The federal government has a number of programs designed to assist homeowners who are having difficulty making their mortgage payments or getting lenders to restructure mortgage loans.
One such program is the Principal Reduction Alternative offered in the Home Affordable Modification Program (HAMP-PRA), sponsored by the Department of the Treasury and HUD.
Under this alternative, the principal of the borrower’s mortgage may be reduced over three years if the borrower satisfies certain conditions during a trial period.

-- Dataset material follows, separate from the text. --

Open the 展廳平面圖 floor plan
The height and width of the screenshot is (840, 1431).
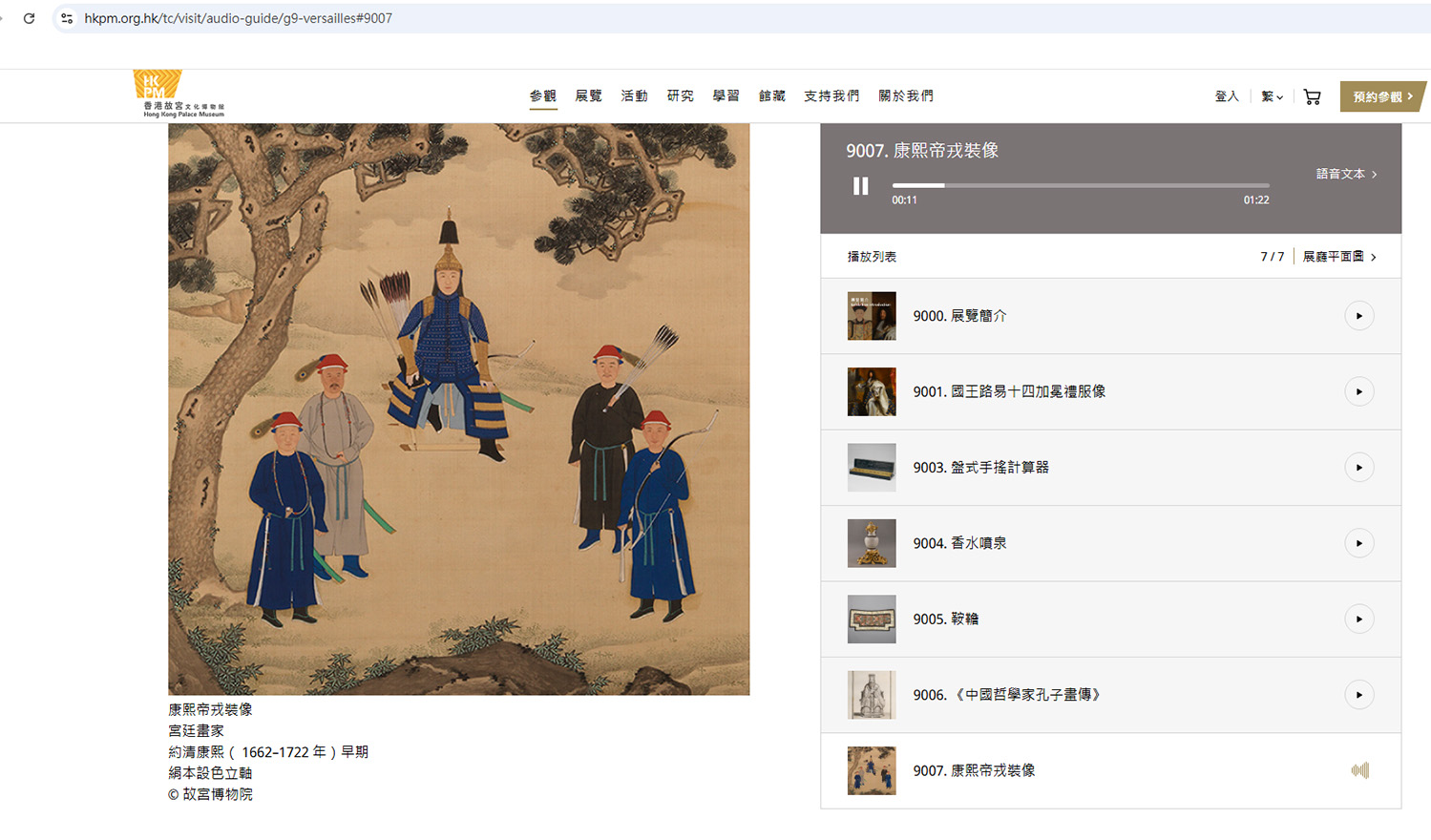[x=1339, y=257]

Until the effective date of a permanent modification, the terms of the existing mortgage loan continue to apply.
To encourage mortgage loan holders to participate in the program, the HAMP administrator makes an incentive payment to the loan holder for each of the three years in which the loan principal balance is reduced.
The IRS has addressed the income tax consequences to homeowners of participating in the principal reduction program in a recent revenue procedure (Revenue Procedure 2013-16). The owners may realize income from discharge, or forgiveness, of indebtedness if they wind up owing less on their mortgage loan.
Most homeowners should be able to exclude this income from their tax return if they use the home as their principal residence. This “principal residence exclusion” was recently extended to apply to discharge of indebtedness that occurs through Dec. 31, 2013. If the home is not used as the owner’s principal residence, an exclusion is available only if the owner can meet other, more stringent exclusions provided for in the Internal Revenue Code.
Unless an exclusion applies, the borrower must include in gross, or taxable, income the discharge of indebtedness income for the tax year in which the permanent modification occurs. However, the IRS will allow the borrower to choose to report the discharge of indebtedness under HAMP-PRA over a three-year period in some situations.
The investor incentive payments made by the HAMP administrator to mortgage loan holders are treated as payments on the mortgage loans by the U.S. government on behalf of the borrowers. If borrowers use the property as their principal residence, they exclude the payments from their gross income. If they use the property as a rental property, they include the payments in gross income unless some other exclusion applies.